On December 31, 20X1, John owns a 50% partnership interest in which he has a $300,000 tax basis and no amount at risk. The calendar year partnership has one activity. In earlier years, John deducted ordinary losses of $25,000 from the partnership for which he was fully at risk. During 20X2, John receives a $50,000 distribution from the partnership and is allocated a tax loss of $100,000.
How much should be reported as income in 20X2? ____________________
How much should be reported as loss in 20X2? ____________________
How much loss is suspended and carried forward? ____________________
Answer :
a)Amount to be reported as income in 20X2 =$50,000
(Being the John receives $50,000 distribution from partnership during 20X2)

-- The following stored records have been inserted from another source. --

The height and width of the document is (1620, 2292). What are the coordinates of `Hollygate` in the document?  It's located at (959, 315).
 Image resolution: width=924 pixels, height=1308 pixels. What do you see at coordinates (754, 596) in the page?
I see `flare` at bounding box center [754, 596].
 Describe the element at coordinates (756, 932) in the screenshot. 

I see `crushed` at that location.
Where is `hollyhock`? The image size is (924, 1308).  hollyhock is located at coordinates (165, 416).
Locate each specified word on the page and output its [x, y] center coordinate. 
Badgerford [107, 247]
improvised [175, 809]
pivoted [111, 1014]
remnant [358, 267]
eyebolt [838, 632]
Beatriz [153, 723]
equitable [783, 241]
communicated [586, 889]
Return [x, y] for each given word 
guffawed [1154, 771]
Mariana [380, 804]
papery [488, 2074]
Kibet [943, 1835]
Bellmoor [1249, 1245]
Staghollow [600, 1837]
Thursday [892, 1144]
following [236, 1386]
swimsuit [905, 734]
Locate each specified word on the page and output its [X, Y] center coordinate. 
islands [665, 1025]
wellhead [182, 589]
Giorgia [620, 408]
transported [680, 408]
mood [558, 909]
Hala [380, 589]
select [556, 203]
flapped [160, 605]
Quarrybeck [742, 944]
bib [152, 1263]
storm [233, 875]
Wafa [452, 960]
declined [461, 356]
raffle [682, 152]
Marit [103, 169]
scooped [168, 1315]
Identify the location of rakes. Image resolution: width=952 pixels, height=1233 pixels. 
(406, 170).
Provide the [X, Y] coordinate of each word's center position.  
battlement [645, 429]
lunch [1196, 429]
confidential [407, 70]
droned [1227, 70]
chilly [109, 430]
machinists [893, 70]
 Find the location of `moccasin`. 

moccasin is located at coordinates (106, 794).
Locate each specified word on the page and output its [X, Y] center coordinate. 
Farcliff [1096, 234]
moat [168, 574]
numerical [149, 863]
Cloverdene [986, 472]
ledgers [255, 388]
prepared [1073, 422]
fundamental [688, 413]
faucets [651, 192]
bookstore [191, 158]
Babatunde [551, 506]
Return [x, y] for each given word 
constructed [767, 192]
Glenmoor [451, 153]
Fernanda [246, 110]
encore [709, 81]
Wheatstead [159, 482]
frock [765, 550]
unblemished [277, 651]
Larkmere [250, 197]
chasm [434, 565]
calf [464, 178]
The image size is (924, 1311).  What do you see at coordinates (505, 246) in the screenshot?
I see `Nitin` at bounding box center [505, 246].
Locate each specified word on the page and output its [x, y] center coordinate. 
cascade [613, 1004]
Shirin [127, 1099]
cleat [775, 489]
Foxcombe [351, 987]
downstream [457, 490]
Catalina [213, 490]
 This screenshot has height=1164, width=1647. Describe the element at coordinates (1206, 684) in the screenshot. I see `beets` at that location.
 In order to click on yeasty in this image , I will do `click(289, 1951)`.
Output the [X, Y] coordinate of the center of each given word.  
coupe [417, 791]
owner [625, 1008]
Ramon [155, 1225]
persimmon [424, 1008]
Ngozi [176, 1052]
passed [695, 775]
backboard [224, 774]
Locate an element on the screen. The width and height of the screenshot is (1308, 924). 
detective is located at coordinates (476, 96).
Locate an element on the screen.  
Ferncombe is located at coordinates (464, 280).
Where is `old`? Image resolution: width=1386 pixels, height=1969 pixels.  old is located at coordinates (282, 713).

b)Amount to be reported as loss in 20X2 =$100,000
( Being tax loss allocated in 20X2)
c)Amount of total partnership interest=(opening interest + distribution from partnership - amount already deducted as losses) = ($300,000+$50,000-$25000) =$325,000.
Tax payer can deduct the tax loss to the extent of Total Partnership interest and any remaining loss can be carried forward until he has positive partnership interest.
John has tax loss of $ 100,000. Hence he can deduct the entire $ 100,000 as it is with in the limit of $325,000.
Amount to be suspended and carried forward will be Nil.